MoneySense released an article in January which suggested that, in 2017, there will be a flattening out of property prices in most Canadian markets. According to the article, the Canadian Real Estate Association (CREA) is cited as forecasting that national sales will drop in 2017 – “Transactions in B.C. and Ontario are anticipated to remain strong but fall short of this year’s record levels due to deteriorating affordability, an ongoing shortage of affordably priced listings for single family homes and tightened mortgage regulations.” Read more on this here: http://www.moneysense.ca/spend/real-estate/canadian-real-estate-market-outlook-2017/.
While the MoneySense article quoted factors that may flatten the market, such as housing affordability and tightened mortgage regulation, another article from CBC discussed 5 factors that could determine 2017 outcomes where the real estate market is concerned (http://www.cbc.ca/news/business/canada-real-estate-homes-2017-1.3913968):
- Interest rates
- The Canadian economy
- Foreign buyers
- Government regulation
It is quite fair to assume that any significant movement in any of these areas could definitely impact the Canadian real estate market. In Vancouver, for example, we are already seeing changes since the introduction of the 15% foreign buyers tax.

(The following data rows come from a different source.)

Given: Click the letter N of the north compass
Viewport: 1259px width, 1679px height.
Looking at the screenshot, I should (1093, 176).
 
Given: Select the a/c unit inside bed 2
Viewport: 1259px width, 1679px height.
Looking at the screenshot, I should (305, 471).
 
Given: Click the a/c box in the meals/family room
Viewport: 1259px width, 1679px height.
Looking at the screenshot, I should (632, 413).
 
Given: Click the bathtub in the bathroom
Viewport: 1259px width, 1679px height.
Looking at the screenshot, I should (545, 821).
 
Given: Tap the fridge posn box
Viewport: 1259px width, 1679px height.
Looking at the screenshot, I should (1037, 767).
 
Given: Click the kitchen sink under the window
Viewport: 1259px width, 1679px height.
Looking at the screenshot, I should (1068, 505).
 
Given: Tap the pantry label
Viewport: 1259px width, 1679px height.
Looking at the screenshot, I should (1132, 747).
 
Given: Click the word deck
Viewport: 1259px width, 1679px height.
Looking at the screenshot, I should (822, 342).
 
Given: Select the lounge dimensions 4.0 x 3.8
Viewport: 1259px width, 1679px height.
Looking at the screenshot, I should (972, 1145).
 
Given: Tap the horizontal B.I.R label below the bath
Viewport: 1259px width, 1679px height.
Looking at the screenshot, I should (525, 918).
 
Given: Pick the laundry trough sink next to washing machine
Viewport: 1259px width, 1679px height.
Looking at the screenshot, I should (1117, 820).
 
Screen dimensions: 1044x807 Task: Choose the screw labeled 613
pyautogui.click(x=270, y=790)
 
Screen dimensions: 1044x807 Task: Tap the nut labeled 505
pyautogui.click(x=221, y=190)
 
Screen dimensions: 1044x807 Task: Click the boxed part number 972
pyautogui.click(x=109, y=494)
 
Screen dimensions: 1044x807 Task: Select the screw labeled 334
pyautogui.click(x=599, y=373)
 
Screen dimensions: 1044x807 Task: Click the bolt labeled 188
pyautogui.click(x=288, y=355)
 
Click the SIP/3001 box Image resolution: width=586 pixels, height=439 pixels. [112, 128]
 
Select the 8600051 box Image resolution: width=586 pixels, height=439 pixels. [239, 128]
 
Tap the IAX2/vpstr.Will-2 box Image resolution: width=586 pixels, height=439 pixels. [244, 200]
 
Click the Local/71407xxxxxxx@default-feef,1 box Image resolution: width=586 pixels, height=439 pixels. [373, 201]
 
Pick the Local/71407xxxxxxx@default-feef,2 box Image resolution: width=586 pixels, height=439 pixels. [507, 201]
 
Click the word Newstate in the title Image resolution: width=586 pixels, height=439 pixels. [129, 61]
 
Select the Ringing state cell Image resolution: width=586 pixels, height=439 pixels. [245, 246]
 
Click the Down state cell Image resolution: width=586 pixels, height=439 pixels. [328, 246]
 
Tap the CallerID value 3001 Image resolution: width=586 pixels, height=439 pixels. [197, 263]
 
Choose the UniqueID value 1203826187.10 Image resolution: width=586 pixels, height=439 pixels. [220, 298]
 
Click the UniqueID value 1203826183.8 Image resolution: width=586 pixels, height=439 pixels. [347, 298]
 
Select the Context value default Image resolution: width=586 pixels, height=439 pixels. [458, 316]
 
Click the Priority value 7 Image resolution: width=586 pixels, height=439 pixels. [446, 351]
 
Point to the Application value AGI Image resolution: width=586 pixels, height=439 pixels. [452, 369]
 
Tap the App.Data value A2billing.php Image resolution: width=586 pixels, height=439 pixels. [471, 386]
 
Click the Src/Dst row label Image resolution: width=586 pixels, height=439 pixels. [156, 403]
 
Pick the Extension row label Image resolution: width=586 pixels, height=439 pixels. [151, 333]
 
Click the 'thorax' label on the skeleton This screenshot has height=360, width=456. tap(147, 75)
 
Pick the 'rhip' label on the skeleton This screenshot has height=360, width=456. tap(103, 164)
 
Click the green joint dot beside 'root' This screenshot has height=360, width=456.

As a broker, diversifying your portfolio to have a good balance of purchase and refinancing business is a great way to lessen impacts in the event of a cooling in the marketplace. Being dependent on purchase mortgages means that if less people are buying, you could feel it directly.
Totally purchase dependent now? You can use your property research tools to identify past clients where you have arranged purchase mortgages and examine where there have been increases to their property value to pitch refinance options like home equity lines of credit.